One local is kick-starting a ‘dancing from a distance’ party Friday night and invites all southern Colorado friends to add a little boogie into their lock-down life. Rallying neighbors to stay connected while keeping a safe social distance. The goal is to get everyone outside, moving to the same song and sharing a little fun.

“So invite your neighbors if you have their phone numbers or message them on Facebook. But the idea is that we all just get together, and we say no matter how stressed we are in the fact that we have to be in our house, we’re all in this together,” said Lydia Andrews.

Andrews and a few of her neighbors had a little dance party in the streets and say it brought them such a strong sense of community. Now they’re opening the dance floor to all of southern Colorado.

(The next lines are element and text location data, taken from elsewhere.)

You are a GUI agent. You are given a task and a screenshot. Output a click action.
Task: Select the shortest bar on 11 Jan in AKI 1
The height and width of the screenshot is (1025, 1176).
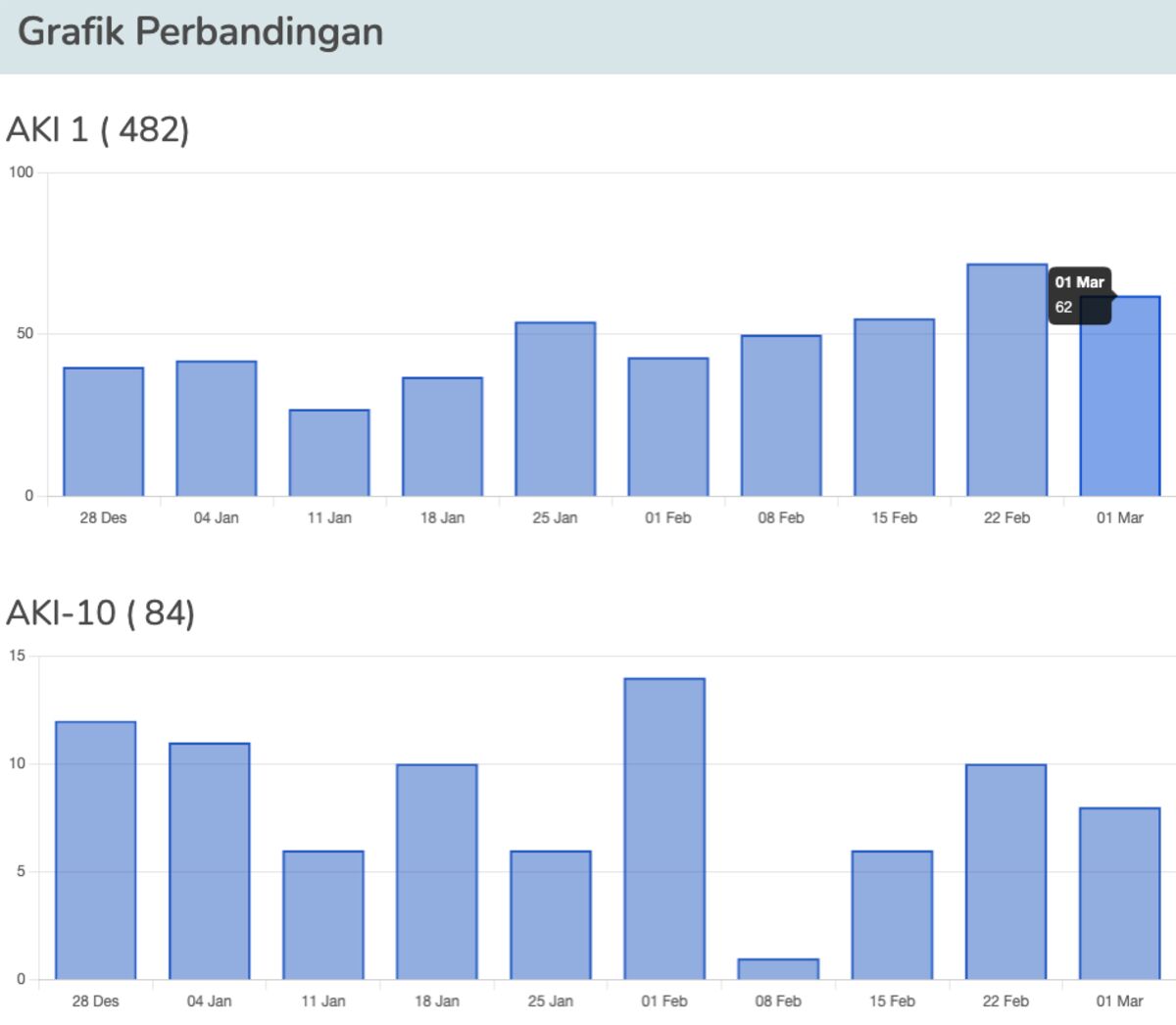(x=330, y=451)
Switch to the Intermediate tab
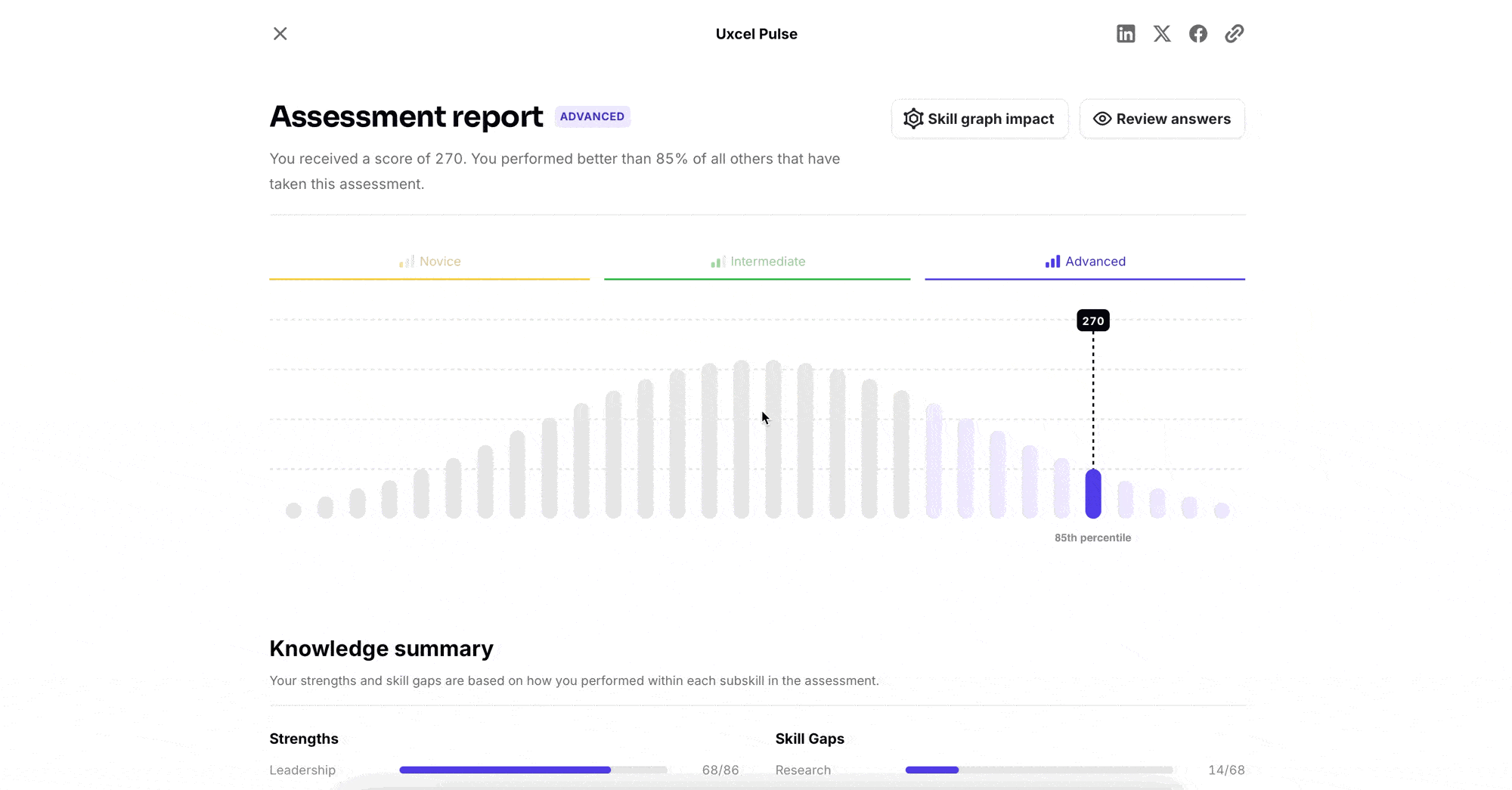This screenshot has width=1512, height=790. pyautogui.click(x=758, y=262)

“It was the funnest thing ever and it was like we just needed to do something that was wild and unpredictable for three minutes in our day,” said Christina Harrell. “We just enjoyed the moment for what it was, just fun and getting our energy out, and enjoying the night.”

Local radio stations will broadcast music for this dance party Friday at 6 p.m. for everyone to groove to. You can tune in to one of the following stations, iHeartRadio, KPHT 95.5, The Beat 96.1, Y96.9, MY 99.9 or SUNNY 106.3 to join in on the dance party.

Show off your moves in your driveway, your front porch, or just open the windows and join in on some jazzy fun with your neighbors. The group is encouraging everyone to take pictures, videos and tag #dancingfromadistance. Organizers said this is just what we need to feel a social connection during this time of physical distance.

“I just think dancing, in general, gets all the worry and stress and anxiety out, you know, and you don’t take yourself too seriously,” said Lydia Andrews.  

“They’re going to have a smile, half a minute of just not having to figure anything out, and then you go back and do whatever you were doing before. It just feels so simple enough that anyone in any neighborhood can do it,” Harrell said.